She bounced lightly on her feet as Trenton made his careful way down the side of the monolith he’d been crouched on and across to the mirror. Time was of the essence, and every second he took felt like grains of sand sliding through an hourglass—inevitably bringing doom closer with every breath.
“Come on, come on,” she muttered under her breath. She didn’t want to distract him or cause him to fall, but he was taking so long.
“I’m here. What do I do?” he asked, not looking back at her.
“You need the mirror to catch the light and shine it down here.”
He nodded and reached over to tilt the mirror to catch the sun that shined down at an angle, the beam never touching the pillar on which Shea stood.
“It’s stuck,” Trenton grunted, wrestling with the mirror. He moved over, finding grips in the rock face for his hands and using a leg to kick at the mirror.
“We need that mirror, so don’t break it,” Shea warned.
“I’ve almost got it. Almost there.” With one last kick, the mirror turned with a screech to rival the eagles’ cries.
It glittered as the sun caught it, rotating and reflecting down into the crevasse. Its beam dragged across the rock, closer and closer to where Shea stood.
“There! Keep it right there.” It was pointed directly at the middle of the circle. Shea saw why they’d called it the eye of fire in the story. From this angle, with the mirror reflecting the light it looked like an eye had caught fire.
“Time for my part,” she said in a soft voice. She pulled out a knife and looked at her hand.
“Shea, what are you doing?” Trenton asked in a calm voice. He’d paused in his descent when Shea withdrew the knife.
“It needs sun and blood to work. Don’t worry; I know what I’m doing.” Sort of. She hoped.
“The Warlord is not going to be happy about this,” Trenton muttered.
He was right. Fallon was going to be very upset if he got in here and found Shea bleeding, even if it was from a self-inflicted wound. That was to say, if he survived the eagles and whatever black cloud Trenton had spotted.
She set the knife against the palm of her left hand. Hesitation stayed her hand. She moved the knife to her forearm. She might have need of her hands before this journey was through, and a cut on the palm was an absolute bitch to heal when you used it constantly.

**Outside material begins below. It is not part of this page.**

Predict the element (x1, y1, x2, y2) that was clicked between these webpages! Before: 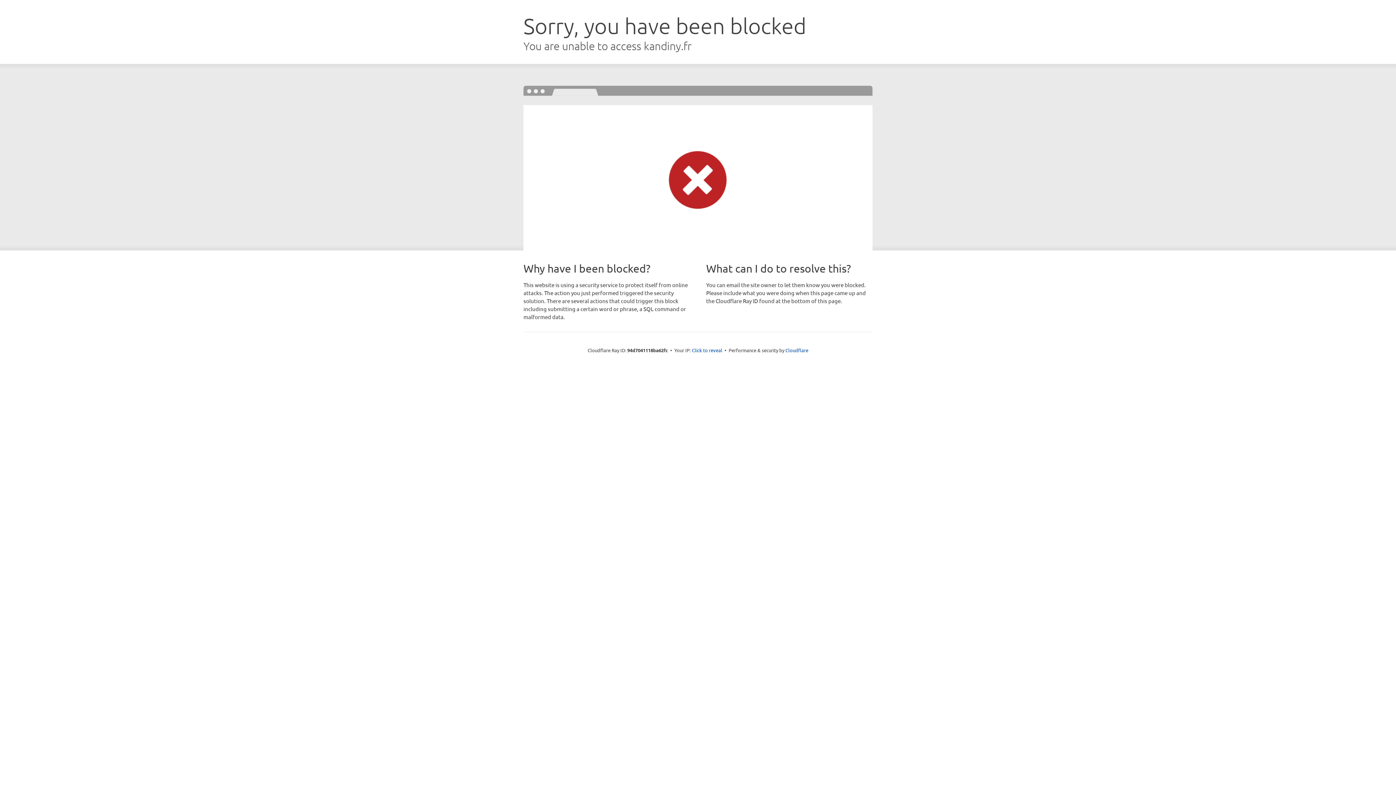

Not to mention painful.
“Here goes nothing.”
Shea drew the knife across her skin, biting down to keep the sound of pain inside. Cutting yourself on purpose was totally different than a wound you received while going about your life.
She knelt and held her arm over the eye. The story hadn’t said where the blood needed to fall, so she figured the eye was as good a place as any.
“Work.” She willed the thing. If it didn’t, she didn’t know what else to try.
For a long moment, the cavern was silent. Nothing happened. Then there was a rumble—one that was felt more than heard. The ground under her started to shake.
Trenton cried out as the wall he’d been descending started moving. He lost his grip and tumbled off, missing the monolith Shea stood on and falling to the ground below.
“Trenton!” Shea cried, throwing herself to her knees on the side of the platform. The area he had fallen was shadowed, and she couldn’t see his form to know if he was alright. That was all the attention she could spare for him as the rock around her began to move. She clung to her perch as it shook and quaked.
Perhaps this hadn’t been her best idea.
Rock and dust cascaded from above, the monoliths closing in on each other and sealing out the sun, leaving Shea alone and in darkness.
CHAPTER TWENTY-ONE
THE EAGLE swooped for another pass. Fallon leaned close to his horse, its legs pumping as it ran for all its worth. The eagle grew larger and larger, falling from the sky faster than anything Fallon had ever seen. At the last second its wings snapped out, catching the wind as it sailed over Fallon’s head.
Fallon reined in his horse, slowing its gallop and watching as the eagle bypassed his men and headed to the cliffs. It was joined by a second eagle, both preoccupied by something tucked away and out of sight.
Shea. They were going after Shea. She’d been climbing near there before they appeared. Fallon didn’t want to think a beast could be that smart—to bypass easy prey in favor of a much more difficult quarry—but he didn’t know how else to explain why the golden eagles were acting so counter to their nature.
He saw Reece up ahead, looking at the eagles the same way Fallon had.